B.D. : C’est un domaine en pleine effervescence. Dans le secteur médical, une entreprise a créé un costume « robot », qui a permis à un paraplégique de remarcher. Dans le secteur militaire des recherches ont été menées pour créer une combinaison permettant de porter sans fatigue des charges lourdes. Dans les entreprises, une nouvelle solution robotique se développe pour seconder les travailleurs manuels. Imaginons un opérateur qui passe sa journée à percer des trous au plafond. Il fait là un métier fatigant. Mais cette nouvelle invention lui offre un accompagnement, permet à l’opérateur de se fatiguer moins vite et améliore ainsi ses conditions de travail.
Auriez-vous un pronostic quant au futur de la robotique ?

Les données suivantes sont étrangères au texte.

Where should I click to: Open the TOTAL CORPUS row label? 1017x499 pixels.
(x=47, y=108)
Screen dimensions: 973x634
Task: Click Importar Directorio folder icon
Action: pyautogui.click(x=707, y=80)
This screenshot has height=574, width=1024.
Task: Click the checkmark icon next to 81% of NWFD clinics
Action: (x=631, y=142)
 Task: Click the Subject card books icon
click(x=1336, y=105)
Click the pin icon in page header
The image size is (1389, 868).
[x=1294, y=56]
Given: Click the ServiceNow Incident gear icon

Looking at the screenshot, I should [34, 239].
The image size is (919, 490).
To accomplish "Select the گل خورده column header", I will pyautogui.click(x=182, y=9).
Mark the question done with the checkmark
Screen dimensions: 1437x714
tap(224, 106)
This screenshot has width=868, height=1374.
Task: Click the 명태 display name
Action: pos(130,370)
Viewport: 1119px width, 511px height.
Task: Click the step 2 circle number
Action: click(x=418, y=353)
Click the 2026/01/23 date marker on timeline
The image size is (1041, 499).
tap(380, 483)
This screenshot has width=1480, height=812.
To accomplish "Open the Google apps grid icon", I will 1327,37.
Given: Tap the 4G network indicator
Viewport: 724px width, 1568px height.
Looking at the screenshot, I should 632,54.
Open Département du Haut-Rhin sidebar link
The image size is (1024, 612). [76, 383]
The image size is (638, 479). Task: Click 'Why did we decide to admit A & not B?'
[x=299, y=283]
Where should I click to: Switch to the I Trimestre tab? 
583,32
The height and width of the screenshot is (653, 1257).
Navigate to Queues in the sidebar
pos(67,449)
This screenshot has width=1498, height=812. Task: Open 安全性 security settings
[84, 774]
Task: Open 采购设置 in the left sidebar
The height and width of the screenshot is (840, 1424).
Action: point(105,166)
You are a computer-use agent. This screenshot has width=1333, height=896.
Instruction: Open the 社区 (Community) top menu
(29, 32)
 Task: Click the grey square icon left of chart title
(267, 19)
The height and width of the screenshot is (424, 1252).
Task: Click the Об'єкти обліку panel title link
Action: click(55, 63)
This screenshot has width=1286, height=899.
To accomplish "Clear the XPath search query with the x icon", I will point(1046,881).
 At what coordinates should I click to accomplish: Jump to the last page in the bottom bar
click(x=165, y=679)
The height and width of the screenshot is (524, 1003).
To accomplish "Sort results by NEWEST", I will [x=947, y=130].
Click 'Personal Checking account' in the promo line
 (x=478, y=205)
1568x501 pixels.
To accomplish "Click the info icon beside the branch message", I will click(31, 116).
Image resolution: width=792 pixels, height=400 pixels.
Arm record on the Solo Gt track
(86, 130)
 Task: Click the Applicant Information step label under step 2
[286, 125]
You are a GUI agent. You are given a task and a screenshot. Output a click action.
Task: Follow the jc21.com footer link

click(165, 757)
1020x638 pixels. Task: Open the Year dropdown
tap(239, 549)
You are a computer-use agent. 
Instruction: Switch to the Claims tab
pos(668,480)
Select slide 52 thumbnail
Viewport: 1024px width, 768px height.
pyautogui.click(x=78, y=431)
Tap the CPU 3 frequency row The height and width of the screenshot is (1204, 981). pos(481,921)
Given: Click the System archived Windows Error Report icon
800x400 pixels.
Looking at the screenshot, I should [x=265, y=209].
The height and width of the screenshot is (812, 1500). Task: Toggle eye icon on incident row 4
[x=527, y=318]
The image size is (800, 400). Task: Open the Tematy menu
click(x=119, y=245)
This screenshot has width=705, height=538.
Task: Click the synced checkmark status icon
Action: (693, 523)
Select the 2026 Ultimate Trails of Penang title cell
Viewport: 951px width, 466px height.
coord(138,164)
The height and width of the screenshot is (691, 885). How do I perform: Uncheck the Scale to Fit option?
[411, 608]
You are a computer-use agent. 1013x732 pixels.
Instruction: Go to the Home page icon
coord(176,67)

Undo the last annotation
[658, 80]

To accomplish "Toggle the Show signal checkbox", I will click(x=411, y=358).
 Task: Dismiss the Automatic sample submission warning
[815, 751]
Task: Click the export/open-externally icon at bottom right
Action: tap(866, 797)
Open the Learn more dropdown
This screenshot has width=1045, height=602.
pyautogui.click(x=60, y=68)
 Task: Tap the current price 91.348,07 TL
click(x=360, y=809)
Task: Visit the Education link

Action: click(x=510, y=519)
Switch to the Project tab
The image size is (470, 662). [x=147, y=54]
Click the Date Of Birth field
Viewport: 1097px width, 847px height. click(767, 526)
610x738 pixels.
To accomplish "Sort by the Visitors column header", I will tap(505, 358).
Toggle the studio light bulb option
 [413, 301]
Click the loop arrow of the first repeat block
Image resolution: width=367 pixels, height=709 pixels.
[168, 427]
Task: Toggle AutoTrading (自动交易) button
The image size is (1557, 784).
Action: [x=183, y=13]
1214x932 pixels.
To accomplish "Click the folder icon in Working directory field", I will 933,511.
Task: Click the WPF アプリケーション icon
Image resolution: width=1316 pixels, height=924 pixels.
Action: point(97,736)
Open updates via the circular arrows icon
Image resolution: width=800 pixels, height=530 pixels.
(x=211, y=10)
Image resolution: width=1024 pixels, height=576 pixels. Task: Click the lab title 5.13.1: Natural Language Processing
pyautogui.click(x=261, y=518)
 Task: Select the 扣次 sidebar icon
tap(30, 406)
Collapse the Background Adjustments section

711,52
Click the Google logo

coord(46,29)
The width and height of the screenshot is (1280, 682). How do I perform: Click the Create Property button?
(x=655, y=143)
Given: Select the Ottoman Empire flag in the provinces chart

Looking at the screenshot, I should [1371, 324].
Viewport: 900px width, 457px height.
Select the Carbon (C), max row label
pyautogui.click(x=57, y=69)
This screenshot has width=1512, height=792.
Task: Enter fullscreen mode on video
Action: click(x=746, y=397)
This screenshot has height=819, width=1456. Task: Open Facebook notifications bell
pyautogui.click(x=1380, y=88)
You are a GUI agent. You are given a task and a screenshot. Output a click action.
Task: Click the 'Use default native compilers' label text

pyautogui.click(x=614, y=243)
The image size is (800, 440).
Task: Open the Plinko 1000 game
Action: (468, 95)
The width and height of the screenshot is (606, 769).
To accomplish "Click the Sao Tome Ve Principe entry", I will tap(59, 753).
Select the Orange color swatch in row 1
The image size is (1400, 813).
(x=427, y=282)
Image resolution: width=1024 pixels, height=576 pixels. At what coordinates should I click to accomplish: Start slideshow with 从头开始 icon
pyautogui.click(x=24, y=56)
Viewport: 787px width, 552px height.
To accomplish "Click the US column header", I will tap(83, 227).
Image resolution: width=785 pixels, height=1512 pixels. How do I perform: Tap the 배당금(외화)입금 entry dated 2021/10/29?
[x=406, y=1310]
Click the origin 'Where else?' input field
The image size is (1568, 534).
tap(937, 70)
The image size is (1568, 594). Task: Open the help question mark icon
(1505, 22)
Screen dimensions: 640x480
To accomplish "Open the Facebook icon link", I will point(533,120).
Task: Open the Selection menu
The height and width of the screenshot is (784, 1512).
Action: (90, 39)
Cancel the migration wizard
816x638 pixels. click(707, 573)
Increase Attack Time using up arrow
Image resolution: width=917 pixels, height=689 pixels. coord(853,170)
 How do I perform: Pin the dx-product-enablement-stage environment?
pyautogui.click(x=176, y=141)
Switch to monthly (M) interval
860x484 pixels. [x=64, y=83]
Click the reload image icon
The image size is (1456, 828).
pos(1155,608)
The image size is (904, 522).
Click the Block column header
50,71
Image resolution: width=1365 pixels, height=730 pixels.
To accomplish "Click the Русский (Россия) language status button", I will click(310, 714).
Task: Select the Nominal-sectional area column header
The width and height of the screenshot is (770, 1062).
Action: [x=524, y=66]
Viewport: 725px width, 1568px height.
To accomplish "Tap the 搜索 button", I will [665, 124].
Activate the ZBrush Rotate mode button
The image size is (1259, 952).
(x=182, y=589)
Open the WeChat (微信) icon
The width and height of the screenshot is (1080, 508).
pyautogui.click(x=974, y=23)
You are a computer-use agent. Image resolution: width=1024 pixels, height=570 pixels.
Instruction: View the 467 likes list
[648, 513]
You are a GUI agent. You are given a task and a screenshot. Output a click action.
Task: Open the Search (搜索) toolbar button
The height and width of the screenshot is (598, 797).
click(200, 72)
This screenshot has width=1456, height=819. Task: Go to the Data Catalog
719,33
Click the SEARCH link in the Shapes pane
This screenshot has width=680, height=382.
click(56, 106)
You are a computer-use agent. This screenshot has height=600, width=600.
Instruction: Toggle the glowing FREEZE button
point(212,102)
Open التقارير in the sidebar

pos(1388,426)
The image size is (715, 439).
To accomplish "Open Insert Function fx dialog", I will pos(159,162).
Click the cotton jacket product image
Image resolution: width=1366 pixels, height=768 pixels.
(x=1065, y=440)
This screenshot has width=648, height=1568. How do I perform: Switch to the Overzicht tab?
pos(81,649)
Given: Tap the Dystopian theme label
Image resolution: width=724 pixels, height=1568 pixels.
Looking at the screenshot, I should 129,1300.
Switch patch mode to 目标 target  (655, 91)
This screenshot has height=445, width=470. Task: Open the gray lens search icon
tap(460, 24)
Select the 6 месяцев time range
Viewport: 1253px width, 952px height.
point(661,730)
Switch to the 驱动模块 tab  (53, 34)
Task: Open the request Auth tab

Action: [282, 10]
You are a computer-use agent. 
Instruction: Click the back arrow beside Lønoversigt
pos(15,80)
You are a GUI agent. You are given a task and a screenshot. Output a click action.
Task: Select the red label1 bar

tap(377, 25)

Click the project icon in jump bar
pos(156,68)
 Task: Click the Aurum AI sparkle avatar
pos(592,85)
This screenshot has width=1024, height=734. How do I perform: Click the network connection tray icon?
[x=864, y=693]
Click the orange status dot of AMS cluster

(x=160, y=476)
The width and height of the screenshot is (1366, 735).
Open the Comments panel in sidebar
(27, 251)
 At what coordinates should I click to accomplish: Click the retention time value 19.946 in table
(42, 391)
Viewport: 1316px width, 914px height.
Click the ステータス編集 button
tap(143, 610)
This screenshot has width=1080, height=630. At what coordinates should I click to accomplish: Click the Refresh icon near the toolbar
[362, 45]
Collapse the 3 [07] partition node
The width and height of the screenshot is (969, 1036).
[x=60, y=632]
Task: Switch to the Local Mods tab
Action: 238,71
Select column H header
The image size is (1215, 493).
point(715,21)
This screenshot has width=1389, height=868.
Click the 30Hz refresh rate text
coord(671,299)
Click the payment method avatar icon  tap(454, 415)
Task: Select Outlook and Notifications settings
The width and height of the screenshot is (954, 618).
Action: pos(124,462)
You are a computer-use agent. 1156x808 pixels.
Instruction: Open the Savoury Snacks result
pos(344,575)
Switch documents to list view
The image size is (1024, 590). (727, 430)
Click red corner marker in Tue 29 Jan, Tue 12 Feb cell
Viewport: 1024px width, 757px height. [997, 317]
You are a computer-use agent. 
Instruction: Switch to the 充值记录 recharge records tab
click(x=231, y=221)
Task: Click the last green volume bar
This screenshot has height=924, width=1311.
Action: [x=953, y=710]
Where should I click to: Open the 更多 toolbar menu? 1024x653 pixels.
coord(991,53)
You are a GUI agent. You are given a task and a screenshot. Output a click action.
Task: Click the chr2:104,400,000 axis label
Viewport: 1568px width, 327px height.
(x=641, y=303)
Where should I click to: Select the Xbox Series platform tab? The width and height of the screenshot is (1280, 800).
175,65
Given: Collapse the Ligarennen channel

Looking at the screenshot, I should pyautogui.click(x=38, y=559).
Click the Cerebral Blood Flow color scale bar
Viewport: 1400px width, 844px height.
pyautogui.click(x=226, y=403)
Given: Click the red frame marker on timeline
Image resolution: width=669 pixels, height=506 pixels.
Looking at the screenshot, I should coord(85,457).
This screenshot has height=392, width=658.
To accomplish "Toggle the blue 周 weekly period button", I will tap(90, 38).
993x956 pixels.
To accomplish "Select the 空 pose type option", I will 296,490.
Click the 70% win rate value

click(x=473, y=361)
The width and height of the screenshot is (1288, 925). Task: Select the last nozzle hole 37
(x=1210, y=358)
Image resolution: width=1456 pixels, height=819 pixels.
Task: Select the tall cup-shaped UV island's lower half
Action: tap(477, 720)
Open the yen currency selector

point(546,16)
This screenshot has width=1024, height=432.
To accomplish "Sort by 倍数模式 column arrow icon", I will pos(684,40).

B.D. : On rêve depuis environ 50 ans d’un robot « auxiliaire de vie ». Un robot capable d’aider une personne à sortir du lit, de préparer un repas, faire le ménage ou qui permettrait aux personnes âgées d’être maintenues à domicile, plutôt qu’envoyées en maisons de retraite. Mais les recherches en robotique, engagées depuis si longtemps, constatent que l’environnement le plus difficile à appréhender pour un robot est la maison. Les gens regardent des films et pensent que le robot ménager fera bientôt son entrée dans les foyers. Or il n’y a guère eu qu’un seul robot ménager qui ait fait ses preuves : l’aspirateur Roomba ! Mais l’intérêt et les recherches menées dans ce domaine restent soutenus si bien qu’un jour dans le futur, ce genre de robot ménager fera son apparition. Pour l’heure, nous en sommes encore loin.